→ **ACTIVITY**:
Retype the entries below exactly, and keep every picture out of your version.
++++++
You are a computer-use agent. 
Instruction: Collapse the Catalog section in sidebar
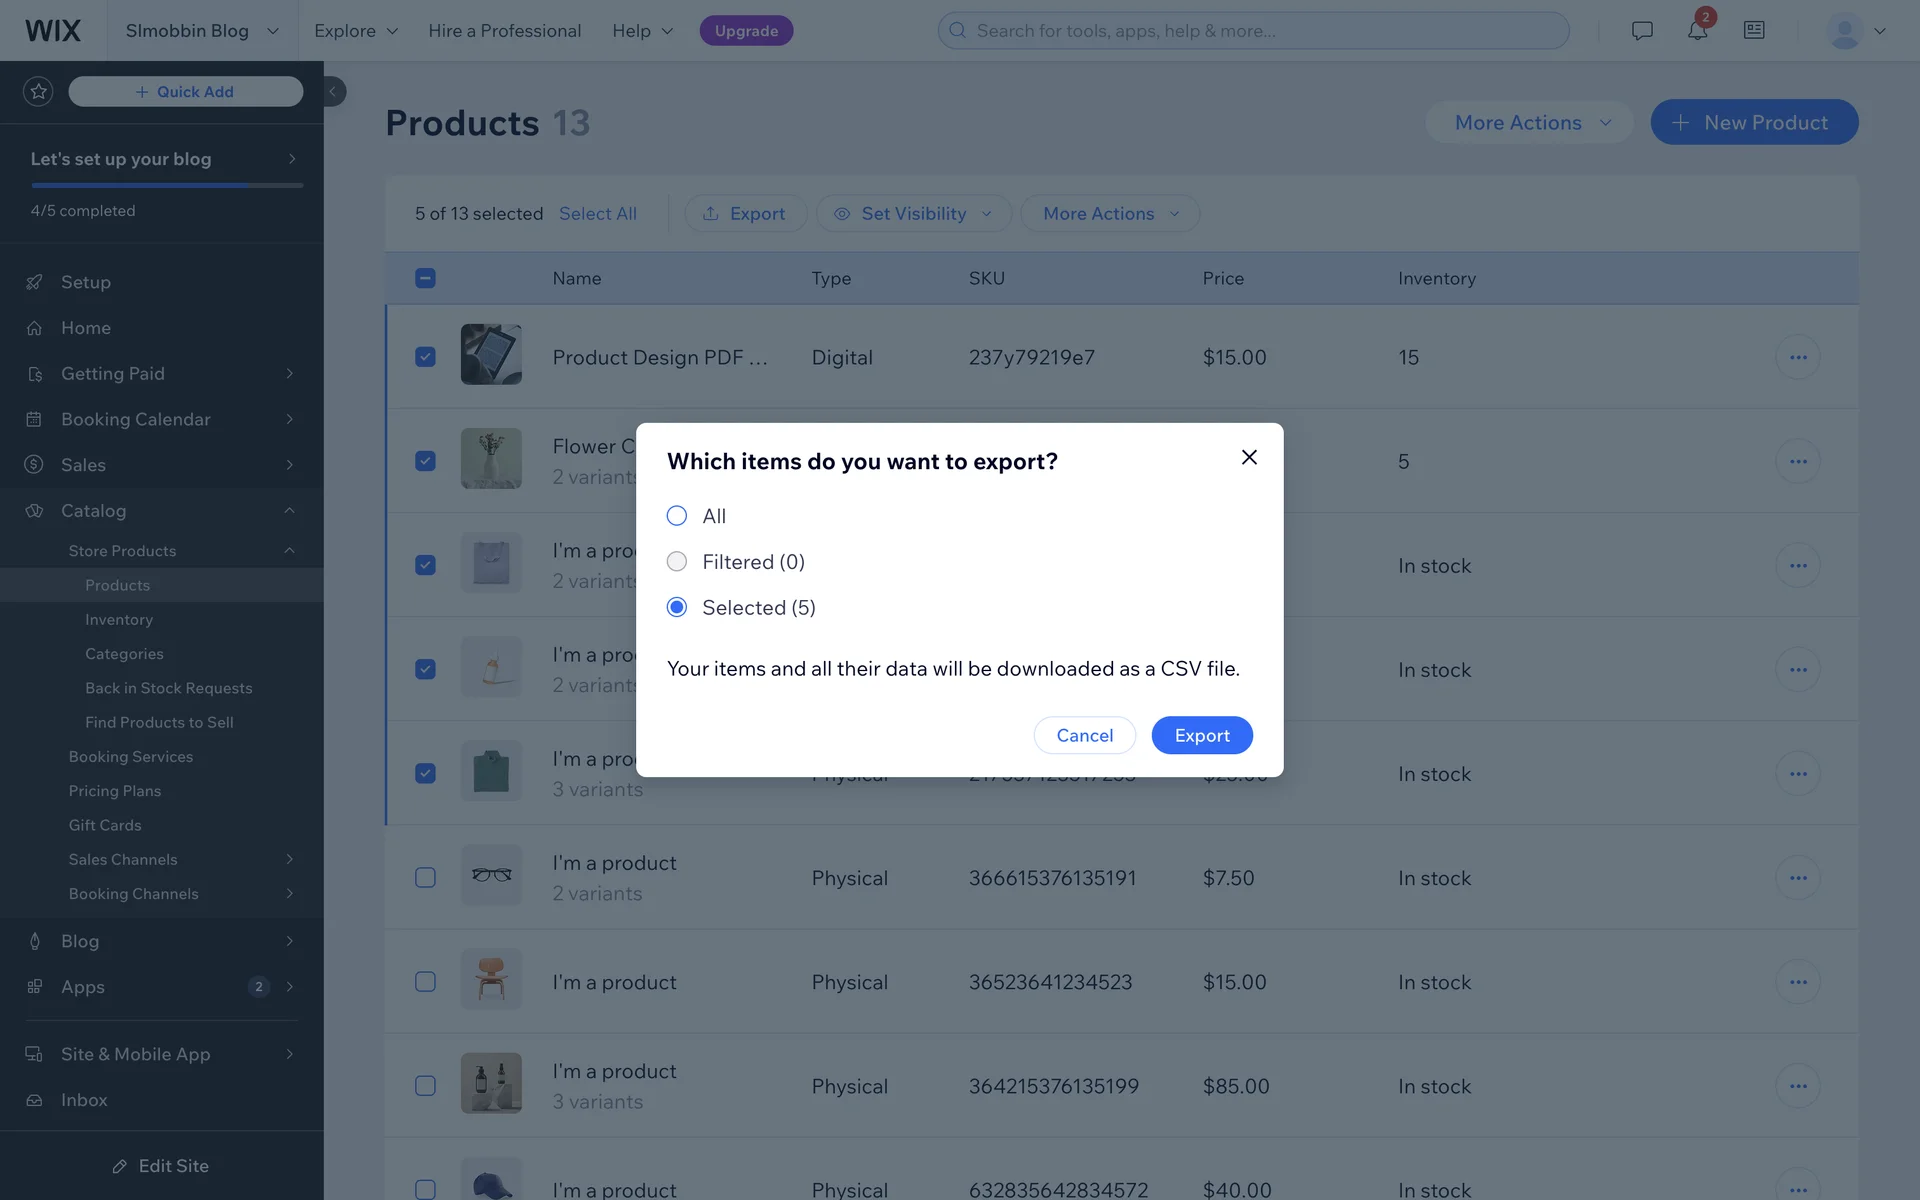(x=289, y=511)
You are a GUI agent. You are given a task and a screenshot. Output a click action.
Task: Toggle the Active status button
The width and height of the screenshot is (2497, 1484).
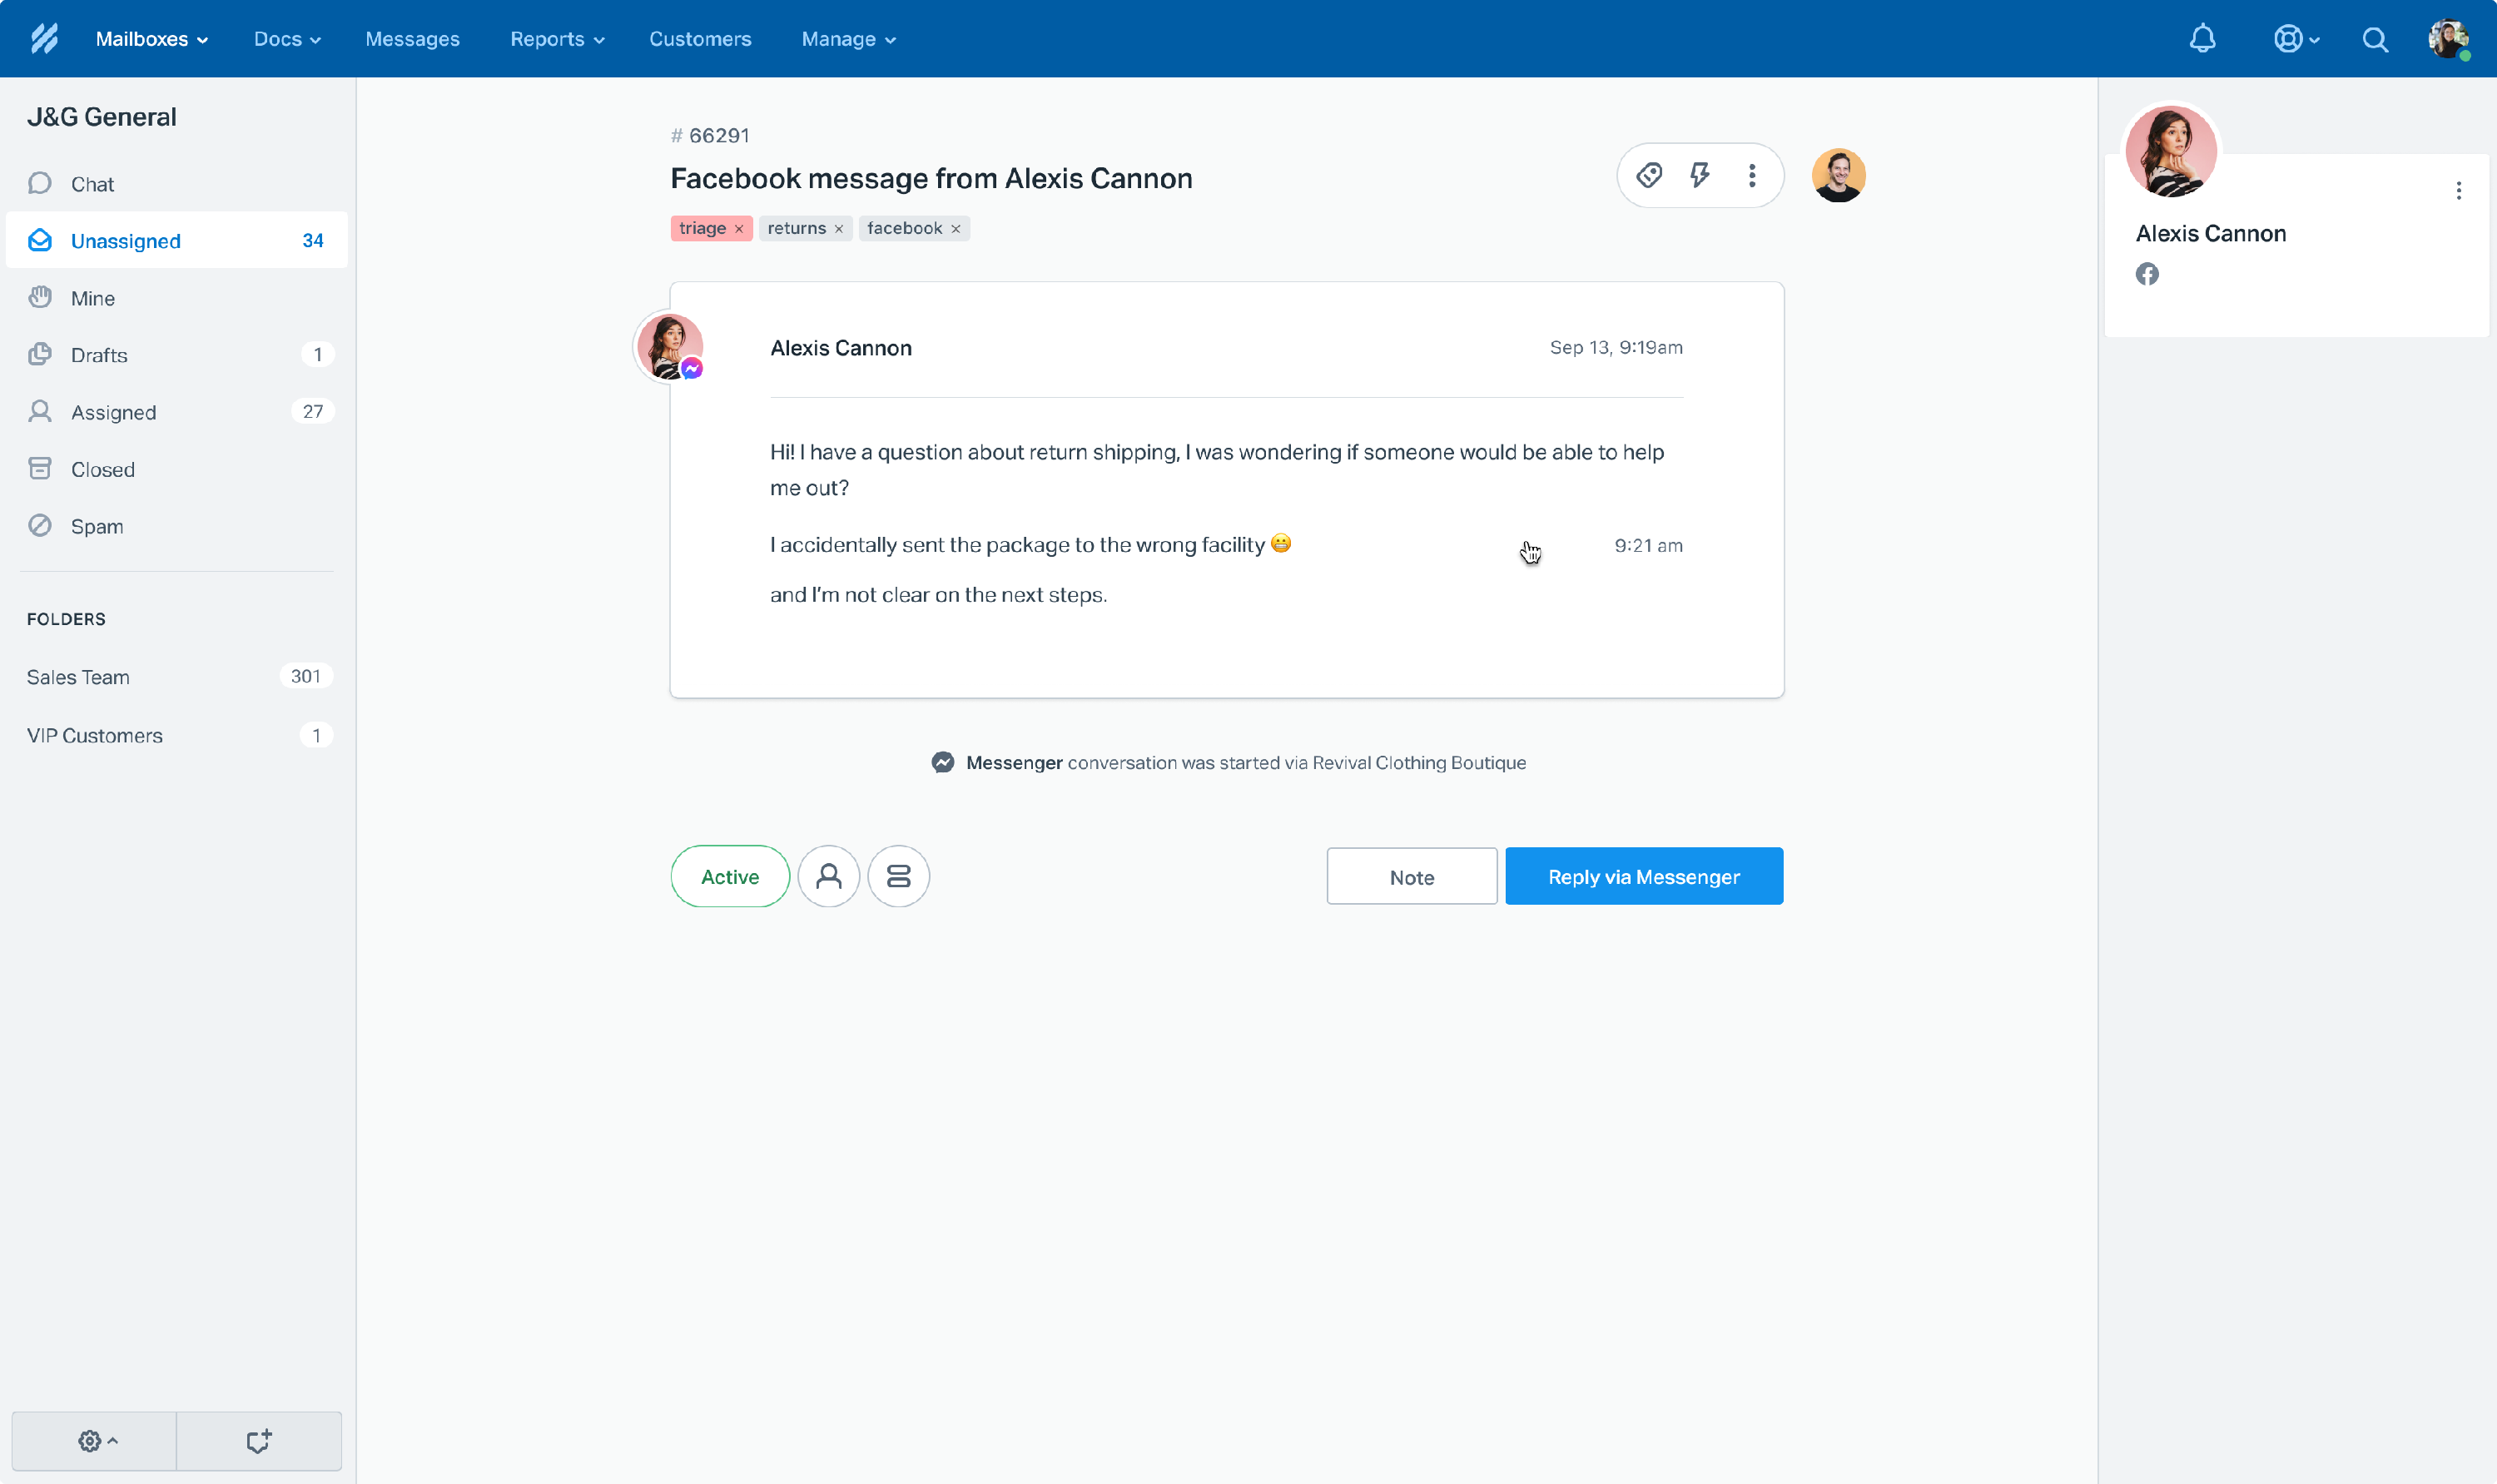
++++++
→ **SOLUTION FOR THIS TASK**:
You are a computer-use agent. 
Instruction: Collapse the Catalog section in sidebar
(x=289, y=511)
You are a GUI agent. You are given a task and a screenshot. Output a click action.
Task: Toggle the Active status button
The width and height of the screenshot is (2497, 1484).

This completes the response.